■ WHAT YOU SHOULD DO ■
Print the records exactly as given.

######

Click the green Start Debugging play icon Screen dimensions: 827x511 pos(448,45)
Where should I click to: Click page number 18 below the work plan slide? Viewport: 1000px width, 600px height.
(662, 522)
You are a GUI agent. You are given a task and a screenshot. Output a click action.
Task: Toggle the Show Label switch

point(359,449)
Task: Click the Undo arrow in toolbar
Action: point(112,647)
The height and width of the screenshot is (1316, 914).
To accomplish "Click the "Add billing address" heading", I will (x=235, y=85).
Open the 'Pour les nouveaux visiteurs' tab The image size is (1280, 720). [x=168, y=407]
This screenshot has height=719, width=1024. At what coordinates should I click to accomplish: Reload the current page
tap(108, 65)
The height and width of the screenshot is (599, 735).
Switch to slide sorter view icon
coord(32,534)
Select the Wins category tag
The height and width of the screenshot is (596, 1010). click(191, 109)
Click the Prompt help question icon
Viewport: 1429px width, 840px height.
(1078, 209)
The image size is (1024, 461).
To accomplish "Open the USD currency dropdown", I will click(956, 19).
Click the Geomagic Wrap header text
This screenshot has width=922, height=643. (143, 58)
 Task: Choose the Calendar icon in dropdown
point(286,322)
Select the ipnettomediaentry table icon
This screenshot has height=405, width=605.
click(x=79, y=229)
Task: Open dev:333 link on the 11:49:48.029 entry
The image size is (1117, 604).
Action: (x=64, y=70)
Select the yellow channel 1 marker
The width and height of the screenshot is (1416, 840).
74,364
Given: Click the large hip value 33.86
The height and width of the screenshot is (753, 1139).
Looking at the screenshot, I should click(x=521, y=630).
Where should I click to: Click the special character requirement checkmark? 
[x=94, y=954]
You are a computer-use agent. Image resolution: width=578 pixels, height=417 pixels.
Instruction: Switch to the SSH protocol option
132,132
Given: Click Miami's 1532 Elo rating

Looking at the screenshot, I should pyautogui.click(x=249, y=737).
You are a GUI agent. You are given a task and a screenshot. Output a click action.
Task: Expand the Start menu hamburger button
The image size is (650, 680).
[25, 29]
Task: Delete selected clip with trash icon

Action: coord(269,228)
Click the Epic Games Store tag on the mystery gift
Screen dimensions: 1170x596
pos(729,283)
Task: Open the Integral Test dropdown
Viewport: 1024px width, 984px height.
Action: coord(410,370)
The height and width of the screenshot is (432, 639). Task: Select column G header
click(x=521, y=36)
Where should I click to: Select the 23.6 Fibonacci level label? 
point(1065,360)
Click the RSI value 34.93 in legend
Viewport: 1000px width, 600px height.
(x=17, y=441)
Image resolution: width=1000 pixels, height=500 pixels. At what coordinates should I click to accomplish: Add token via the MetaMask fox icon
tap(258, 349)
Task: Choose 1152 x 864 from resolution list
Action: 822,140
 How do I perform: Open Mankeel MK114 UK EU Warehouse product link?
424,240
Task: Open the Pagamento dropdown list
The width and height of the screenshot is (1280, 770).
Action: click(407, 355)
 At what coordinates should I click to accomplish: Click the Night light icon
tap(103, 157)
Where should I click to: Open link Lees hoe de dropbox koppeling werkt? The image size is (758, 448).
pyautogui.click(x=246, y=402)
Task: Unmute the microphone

######

■ EXERCISE ANSWER ■
Click the green Start Debugging play icon Screen dimensions: 827x511 pos(448,45)
Where should I click to: Click page number 18 below the work plan slide? Viewport: 1000px width, 600px height.
(662, 522)
You are a GUI agent. You are given a task and a screenshot. Output a click action.
Task: Toggle the Show Label switch

point(359,449)
Task: Click the Undo arrow in toolbar
Action: point(112,647)
The height and width of the screenshot is (1316, 914).
To accomplish "Click the "Add billing address" heading", I will (x=235, y=85).
Open the 'Pour les nouveaux visiteurs' tab The image size is (1280, 720). [x=168, y=407]
This screenshot has height=719, width=1024. At what coordinates should I click to accomplish: Reload the current page
tap(108, 65)
The height and width of the screenshot is (599, 735).
Switch to slide sorter view icon
coord(32,534)
Select the Wins category tag
The height and width of the screenshot is (596, 1010). click(191, 109)
Click the Prompt help question icon
Viewport: 1429px width, 840px height.
(1078, 209)
The image size is (1024, 461).
To accomplish "Open the USD currency dropdown", I will click(956, 19).
Click the Geomagic Wrap header text
This screenshot has width=922, height=643. (143, 58)
 Task: Choose the Calendar icon in dropdown
point(286,322)
Select the ipnettomediaentry table icon
This screenshot has height=405, width=605.
click(x=79, y=229)
Task: Open dev:333 link on the 11:49:48.029 entry
The image size is (1117, 604).
Action: (x=64, y=70)
Select the yellow channel 1 marker
The width and height of the screenshot is (1416, 840).
74,364
Given: Click the large hip value 33.86
The height and width of the screenshot is (753, 1139).
Looking at the screenshot, I should click(x=521, y=630).
Where should I click to: Click the special character requirement checkmark? 
[x=94, y=954]
You are a computer-use agent. Image resolution: width=578 pixels, height=417 pixels.
Instruction: Switch to the SSH protocol option
132,132
Given: Click Miami's 1532 Elo rating

Looking at the screenshot, I should pyautogui.click(x=249, y=737).
You are a GUI agent. You are given a task and a screenshot. Output a click action.
Task: Expand the Start menu hamburger button
The image size is (650, 680).
[25, 29]
Task: Delete selected clip with trash icon

Action: coord(269,228)
Click the Epic Games Store tag on the mystery gift
Screen dimensions: 1170x596
pos(729,283)
Task: Open the Integral Test dropdown
Viewport: 1024px width, 984px height.
Action: coord(410,370)
The height and width of the screenshot is (432, 639). Task: Select column G header
click(x=521, y=36)
Where should I click to: Select the 23.6 Fibonacci level label? 
point(1065,360)
Click the RSI value 34.93 in legend
Viewport: 1000px width, 600px height.
(x=17, y=441)
Image resolution: width=1000 pixels, height=500 pixels. At what coordinates should I click to accomplish: Add token via the MetaMask fox icon
tap(258, 349)
Task: Choose 1152 x 864 from resolution list
Action: 822,140
 How do I perform: Open Mankeel MK114 UK EU Warehouse product link?
424,240
Task: Open the Pagamento dropdown list
The width and height of the screenshot is (1280, 770).
Action: click(407, 355)
 At what coordinates should I click to accomplish: Click the Night light icon
tap(103, 157)
Where should I click to: Open link Lees hoe de dropbox koppeling werkt? The image size is (758, 448).
pyautogui.click(x=246, y=402)
Task: Unmute the microphone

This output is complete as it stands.